= Stephen Crawley =

Scottish cricketer (born 1962)

Stephen Crawley (born 16 September 1962 in Cheshire, England) is a former Scottish cricketer. He was a right-handed batsman and right-arm fast-medium bowler. In 1981 he played for England Schools who were captained by Hugh Morris and included Peter Moores, the future England coach. He spent his early career playing second XI cricket for Lancashire and was 12th man for the 5th day of the 1982 Test match v India after Ian Botham had broken his toe) and Leicestershire in addition to minor counties cricket for Cheshire, for whom he played a handful of List A matches.

Crawley moved to Scotland through work in July 1993, as National Sales Manager (Director Designate) for the Caledonian Brewery in Edinburgh (eventually becoming Managing Director of the Caledonian Brewery in 2001) and qualified to play for Scotland through residence. He made his début for Scotland against Worcestershire on 23 April 1995. He went on to play for Scotland 14 times. He was not selected for the 1999 World Cup, but did play in the cricket tournament at the 1998 Commonwealth Games. In 1998, Crawley got Man of the Match in the Scottish Cup Final at Hamilton Crescent in Glasgow, scoring 101 not out, remarkable given it was his father's funeral on Wirral the day before, and he only got back from holiday in Menorca into Edinburgh late on Friday night. In 1999, Crawley received the gold award for 109 not out in the 1st round Nat West match v the Nottinghamshire Board XI in a match played at West Lothian CC. Frustratingly for Stephen and for Craig Wright, (both players just missing out on the World Cup squad) who took 5 wickets, the game was deemed a non cap game for Scotland as there was a squad playing in the World Cup even though it was an A list match?

In December 2015, the newly formed Higsons Brewery owned by Stephen Crawley submitted planning permission for a brewery and visitor centre in Liverpool.

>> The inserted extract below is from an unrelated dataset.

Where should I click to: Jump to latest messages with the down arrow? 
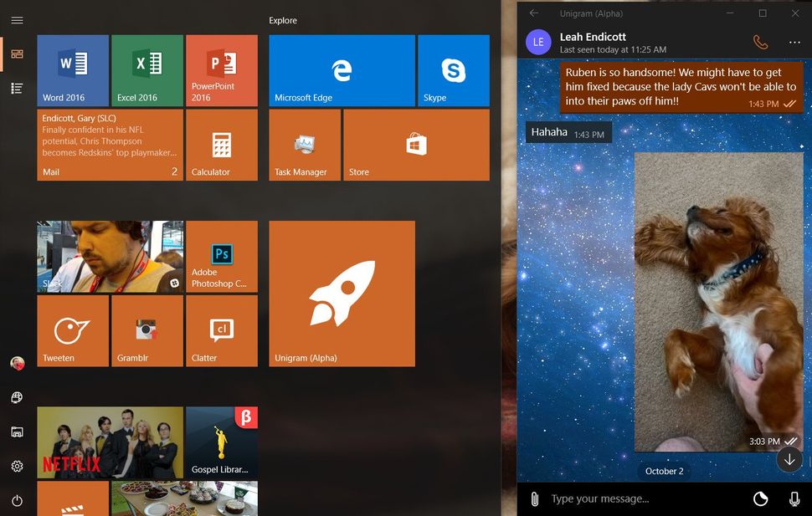[x=789, y=459]
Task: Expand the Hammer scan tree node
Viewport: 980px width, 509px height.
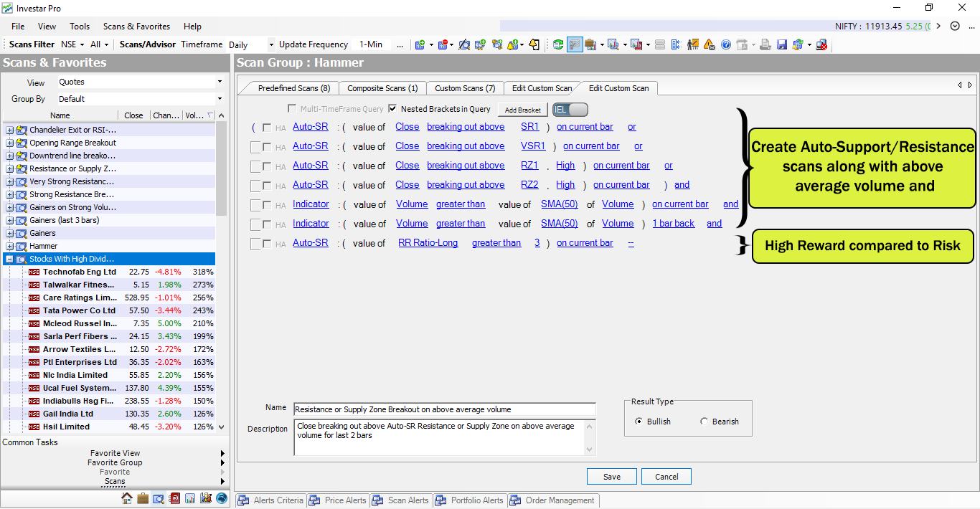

In February 2016, Stephen Crawley acquired The Liverpool Craft Beer Company, known locally for its Love Lane Pale Ale. In 2017 via an EIS fundraise Stephen and his shareholders opened the Tap & Still, 62-64 Bridgewater Street, L1 0AY in the heart of the Baltic Triangle as the new home for Love Lane, also brewing Higsons Cask Ales and making The Ginsmiths of Liverpool gins.